A PROTEST is taking place today as the UK Independence Party take their “Scrap the Tolls” campaign on the road at the Wallasey Tunnel.

UKIP activists and campaigners are holding a national day of action against tolling across the UK today, Tuesday, and are occupying strategic locations close road tolls.

They are displaying “Scrap the Tolls” banners and placards to show their support for the removal of tolls and their sympathy for long-suffering motorists who they believe have been treated as “cash cows” by successive governments.

Mersey Tunnel tolls have long been a source of irritation for Wirral drivers and have been panned as a “tax on Wirral.”

The hated tolls are usually increased annually, but this year they were frozen at £1.70 each way.

UKIP’s “Scrap the Tolls” campaign was launched by UKIP leader Nigel Farage in 2002, and this year’s protest has been dubbed the largest to date, with protestors and activists at the Wallasey tunnel, Dartford Crossing, Severn Crossing, Tyne Tunnel, M6 Toll Road and the London Congestion Charge Zone.

The party’s deputy leader Paul Nuttall is among those taking part in the protest in Wallasey today.

He said: “Our opposition to road tolling is longstanding, and our campaign gets larger every year.
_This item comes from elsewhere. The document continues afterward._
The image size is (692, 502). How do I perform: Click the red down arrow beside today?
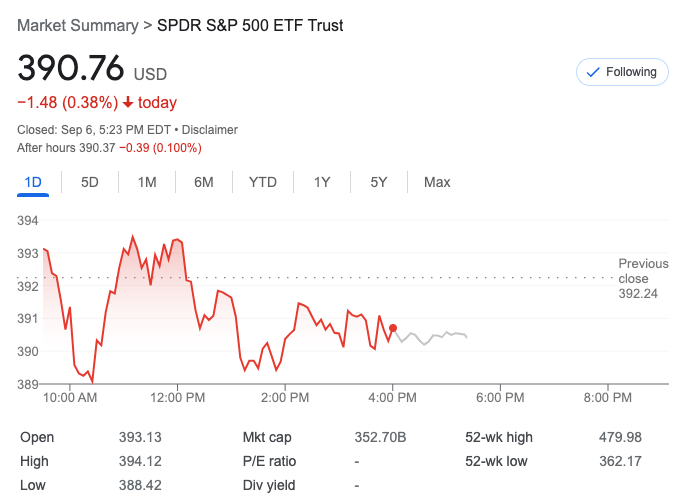pos(128,103)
Road tolls are bad for the environment, bad for traffic congestion and bad for motorists’ wallets.

“They represent nothing more than a stealth tax on motorists who already pay road tax to use the public road network in the UK.”

Wirral Globe:
UKIP deputy leader Paul Nuttall at the Wallasey Tunnel.

Last week, the Chancellor’s budget announcement of cuts in the Severn Bridge tolls was attacked by Mersey Tunnel campaigners.

John McGoldrick, secretary of Mersey Tunnel Users' Association, told the Globe: "If the Chancellor is reducing the Severn Bridge tolls in 2018, as he claims that he is, then why on Merseyside are we faced with the situation of ever-increasing tolls?

"It seems to us that concessions are being handed out to other parts of the country that we are just not getting here."